# What you need to do
A. From the article on how Firebase Crashlytics works, list the kinds of information it says a CrashlyticsReport contains.
B. Carry on the article about how Firebase Crashlytics works, picking up right after its final sentence.

# Reading passage
I’m sure you’ve used Crashlytics before, it’s the most used library for crash reporting and it integrates with other Firebase tools. Measuring crashes and other errors is an essential task to make sure your app is working as expected. Nobody likes using apps that crash.
Using a library is cool but have you ever stopped and thought “How does it work under the hood?”, that’s the question I made myself a few days ago and am now going to answer.
This article is part of a new series I’m starting called “How does X work”. I’ll choose libraries and tools that Android Developers use on a daily basis and by reading their documentation and source code, provide an explanation of how the library does what it does.
The library we’ll be looking into today is Firebase Crashlytics. You can find its source code here.
DataCollectionArbiter
If you’ve used Crashlytics before you probably know you can disable it. Maybe you don’t want to collect data for all users or maybe you need to request the user permission for that. This class’s main responsibility is to figure out whether Crashlytics has the permission to collect user data. Most of the library works regardless of this permission, collecting crash report data and storing it on device doesn’t but uploading the crash report to Crashlytics requires it. So if Crashlytics was not enabled and the app crashed but it was enabled after the crash, the crash report will still be uploaded because Crashlytics doesn’t need permission to collect and store things on device.
The DataCollectionArbiter
is used exactly for this purpose on CrashlyticsController
. If data collection is enabled the reports are uploaded, otherwise it waits for it to be enabled.
CrashlyticsReport
We now arrive at one of the most important classes in Crashlytics. All that you see in the above image comes from 1 class. CrashlyticsReport
is the central piece of Crashlytics. It contains information about the device, user, logs, stack traces, etc.
SessionReportingCoordinator
As you can see there’s a lot of information in a CrashlyticsReport
, lots of things have to happen for everything to be captured, stored and later uploaded. SessionReportingCoordinator
is the class that coordinates all these processes.
One of the first things that happen when Crashlytics is initialized is to open a session. This process includes calling SessionReportingCoordinator.onBeginSession
that creates the CrashlyticsReport
and stores it. The CrashlyticsReport
is created even if your app doesn’t crash that’s why there’s process that later deletes old crash reports.

# Supplied material
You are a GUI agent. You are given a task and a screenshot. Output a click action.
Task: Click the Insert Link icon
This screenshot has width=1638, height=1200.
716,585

# Final answers
A.
- Device
- User
- Logs
- Stack traces

B.
Besides creating the CrashlyticsReport
, it’s also used to store logs and user related information.
onLog
is used to store logs.
onCustomKey
is used to store custom information about the user or the app.
onUserId
is used to define who the report belongs to.
These things are very useful but the main reason Crashlytics is used is for crash reporting. There are 3 types of events and they’re defined as follows:
- Fatal events = crashes
- Non Fatal Events = non-fatals
- AppExitInfo Events = ANRs (Only available on API ≥ 30)
Fatal events happen when the app crashes and Non fatal events happen when you call FirebaseCrashlytics.recordException
.
As you can see that’s a lot of work but SessionReportingCoordinator
is only responsible for coordinating that. The actual work is done by 3 other classes.
CrashlyticsReportDataCapture [Source]
There’s a lot of information to capture and that’s what this class does. To generate a CrashlyticsReport
data from multiple places have to be joined together. Getting the device version, API level, RAM usage, free disk space, screen rotation, battery level, etc.
CrashlyticsReportPersistence [Source]
Responsible for storing reports on a persistent media. It’s two main methods are persistReport
and persistEvent
.
DataTransportCrashlyticsReportSender [Source]
Now that data is being captured and stored, something has to upload it. It has one main method sendReport
that sends the CrashlyticsReport
to Firebase.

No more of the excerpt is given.